Solid countertops with easy maintenance?

Friday, June 10th, 2011

Like a big-name star, granite can be a glamorous prima donna in the countertop maintenance department.   Cheer up! If you want natural stone, or a solid countertop with real color choices beyond earthy neutrals, Silestone and mineral/resin choices like Corian have your back. Either alternative requires very low countertop maintenance. You don’t have to tip-toe around cooking chores with an ever-present fear of stain blotches from oils, fats, water rings, mustard, wine, and many other foods. No flour and peroxide “poultices” to treat stains. No testing the clear coating every few months for wear and possible re-coating. With Silestone and other solid countertops,  just sponge ‘em down and you’re out of there!

Engineered stone and mineral/resin countertops

So exactly what are these easy-going wonder boys? Each has its own attributes.

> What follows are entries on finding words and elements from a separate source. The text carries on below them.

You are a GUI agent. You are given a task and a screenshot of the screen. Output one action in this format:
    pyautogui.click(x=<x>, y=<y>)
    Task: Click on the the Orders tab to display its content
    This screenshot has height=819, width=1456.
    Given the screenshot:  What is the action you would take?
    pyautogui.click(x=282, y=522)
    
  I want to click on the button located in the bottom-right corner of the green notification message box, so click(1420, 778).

  1. Silestone,  Caesar Stone and others: These engineered countertop materials are  mostly natural small quartz stones with a resin and pigment binder. The variations in color and texture are a delight. Choose from solids in white, black, blue, red, green, gold, and browns, or light stone specks, to a veined  granite-like look. Mercifully, quartz is much harder than granite. Only diamonds, sapphires and topaz are harder. It is more heat resistant than many solid countertops, although heat exposure should be limited. Surfaces can be matte (recommended) or glossy, with some colors available in a leather-like or slightly pebbly, volcano-stone surface. Sinks can be integral to the countertops. Combinations of one color for the countertops and another for the backsplash are among design possibilities. Yes, seams will show. But Silestone surfaces clean with a soapy sponge at best, or the scrubber side of the sponge at worst. It’s easy to keep it bacteria-free.  Fifty or more colors are available.
  2. Corian and other mineral/resin countertops: Corian is perhaps the best known of a number of solid countertop brands which  include  Swanstone, Staron, Formica, LivingStone,  Wilsonart and others.  These easy maintenance countertops combine minerals of fine to heavy textures in an acrylic resin. The material is non-porous, seam-free, repairable, anti-microbial, mold and mildew-resistant, heat and burn resistant, and usually less expensive than granite or quartz. A soapy-water wipe-down is all that’s needed for most cleaning, or a mild cleaner for stubborn residues. Colors?  Mind-boggling at well over 100. They range from neutral, pastel, and bold solids, to fine stone-like textures, to remarkably granite-like varieties. Cove the backsplash or sink seamlessly into the countertops, or choose a complementary solid and textured combination.  Color samples fire the imagination.

Solid countertop ballpark prices

Silestone and solid countertop prices range from roughly $45 to $95 and more per square foot, installed. Corian-type products are around $35 to $80 and more per square foot, installed. The more stone-like the look, the more costly.